2. Hanging is a good method, but a good forensics team can probably determine whether the victim was first strangled (e.g. by an electric cord) and then strung up to look like a suicide. The marks on the neck would be different. Also--this is an old one in mystery fiction--if the hyoid bone, a small bone in the neck, is broken, it typically indicates manual strangulation, even if the victim has later been hanged by a rope.
3. Pushing someone off a cliff is good, but how gullible is the victim? Even if I had no great fear of my companion, I'd be reluctant to step closer and closer to the precipice. "Just a little closer, there Nymtoc, so I can get a better picture! Step back a little closer! Closer! Just a little closer!" Whoosh! (But such murders have happened. I recall a real one in which the victim had been slightly drugged before the event, just enough to make her woozy.)
4. I would stay away from knives, since forensics can determine quite accurately how cuts were made, whether by the victim herself or by someone else.
5. Guns are tricky--assuming your characters have access to them. The angle of the shot, how close the muzzle was to the victim, whether there is gunpowder on the victim's hand etc., can all be determined. And, of course, whose gun was it?
6. The suicide note. An old trick in mystery stories is to have someone unknowingly sign a suicide note. This can be done, for example, by asking someone to sign an innocent document, while cleverly slipping the actual suicide note in its place. There's always forgery, but that can be detected, or at least suspected, by experts. I would say that any suicide note without a signature--even in today's hyper-digital world--is suspect.
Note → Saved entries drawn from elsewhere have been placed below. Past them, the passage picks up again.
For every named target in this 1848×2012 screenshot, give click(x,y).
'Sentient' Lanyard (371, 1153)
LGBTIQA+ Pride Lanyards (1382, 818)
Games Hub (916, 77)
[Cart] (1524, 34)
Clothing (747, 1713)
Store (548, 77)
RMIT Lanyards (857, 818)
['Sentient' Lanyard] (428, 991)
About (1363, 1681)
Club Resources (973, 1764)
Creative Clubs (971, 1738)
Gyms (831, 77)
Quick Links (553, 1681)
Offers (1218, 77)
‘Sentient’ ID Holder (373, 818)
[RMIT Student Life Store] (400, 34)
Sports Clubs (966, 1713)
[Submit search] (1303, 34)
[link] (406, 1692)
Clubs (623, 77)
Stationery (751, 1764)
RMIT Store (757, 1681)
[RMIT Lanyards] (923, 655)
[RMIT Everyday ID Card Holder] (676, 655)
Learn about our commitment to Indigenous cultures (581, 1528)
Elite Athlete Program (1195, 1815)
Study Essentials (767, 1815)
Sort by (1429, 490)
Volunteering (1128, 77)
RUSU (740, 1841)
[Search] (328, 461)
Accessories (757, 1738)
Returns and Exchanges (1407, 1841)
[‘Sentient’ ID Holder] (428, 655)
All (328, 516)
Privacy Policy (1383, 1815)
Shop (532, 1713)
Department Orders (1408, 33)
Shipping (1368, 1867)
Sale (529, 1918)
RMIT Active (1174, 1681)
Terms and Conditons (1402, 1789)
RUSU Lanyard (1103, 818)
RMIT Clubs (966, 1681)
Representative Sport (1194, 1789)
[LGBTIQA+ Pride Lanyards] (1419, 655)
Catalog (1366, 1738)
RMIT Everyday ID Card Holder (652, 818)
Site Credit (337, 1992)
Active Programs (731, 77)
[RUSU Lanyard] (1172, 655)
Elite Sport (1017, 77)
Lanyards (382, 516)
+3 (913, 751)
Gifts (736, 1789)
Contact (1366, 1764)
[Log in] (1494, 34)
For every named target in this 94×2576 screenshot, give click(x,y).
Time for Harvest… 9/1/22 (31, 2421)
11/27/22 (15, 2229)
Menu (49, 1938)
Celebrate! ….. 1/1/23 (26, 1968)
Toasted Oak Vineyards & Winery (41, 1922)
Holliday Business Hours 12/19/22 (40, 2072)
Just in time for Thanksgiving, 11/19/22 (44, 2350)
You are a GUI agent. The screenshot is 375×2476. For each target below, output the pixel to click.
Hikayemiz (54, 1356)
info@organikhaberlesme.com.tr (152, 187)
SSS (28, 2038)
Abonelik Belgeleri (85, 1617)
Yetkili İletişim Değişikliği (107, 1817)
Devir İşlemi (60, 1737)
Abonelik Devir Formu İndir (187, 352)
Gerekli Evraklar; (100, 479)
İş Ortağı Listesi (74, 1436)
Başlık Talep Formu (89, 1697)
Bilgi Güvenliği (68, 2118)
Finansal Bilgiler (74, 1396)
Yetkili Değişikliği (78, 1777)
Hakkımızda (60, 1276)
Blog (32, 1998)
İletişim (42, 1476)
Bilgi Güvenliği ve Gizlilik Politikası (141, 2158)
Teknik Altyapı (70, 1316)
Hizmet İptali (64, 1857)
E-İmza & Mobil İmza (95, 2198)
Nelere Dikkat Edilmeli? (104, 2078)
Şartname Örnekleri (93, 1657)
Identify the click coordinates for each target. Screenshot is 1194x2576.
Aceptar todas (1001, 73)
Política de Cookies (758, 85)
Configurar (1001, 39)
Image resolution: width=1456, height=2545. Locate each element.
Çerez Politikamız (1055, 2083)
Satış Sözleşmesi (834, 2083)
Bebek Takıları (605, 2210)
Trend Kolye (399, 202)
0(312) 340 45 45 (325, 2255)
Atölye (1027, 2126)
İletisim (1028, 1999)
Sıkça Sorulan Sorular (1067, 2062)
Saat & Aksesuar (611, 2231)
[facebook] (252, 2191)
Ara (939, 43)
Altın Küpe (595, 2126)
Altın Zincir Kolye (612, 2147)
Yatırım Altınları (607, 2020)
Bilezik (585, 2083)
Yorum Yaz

7. Drowning is good, but the main way people drown themselves is by walking into the surf. The killer would have to make sure there are no, or at least few, marks on the body. He would also have to make sure that the water in the lungs is consistent with the water in the place where the body was found. In real life, people have sometimes been murdered by drowning in a bathtub and then had their body thrown in the surf. The water in their lungs would be fresh, not salt, revealing the crime.
8. Apart from the dramatic push off a cliff, there's always a fall down the stairs. That's a real-life method that has been used fairly often and disguised as an accident. When the murderer is caught in such deaths, it's often because there's too much trauma to the body--all kinds of bruises and cuts, which wouldn't result from a simple fall. Also note that, even if you push your victim down the stairs, he or she won't necessarily die and will survive to point the finger at you.
9. Messing with someone's car. Possible, but today's experts are often able to tell what you did to the vehicle. And who would commit suicide that way? Maybe deliberately driving a car off a cliff or into a tree could disguise a murder as a suicide, but again, experts can figure out a lot by tire tracks, etc.
In conclusion, I think I would choose drugs or hanging, but beware of the caveats above.
I haven't tried these murder methods myself yet
, so I can't guarantee which method would work best.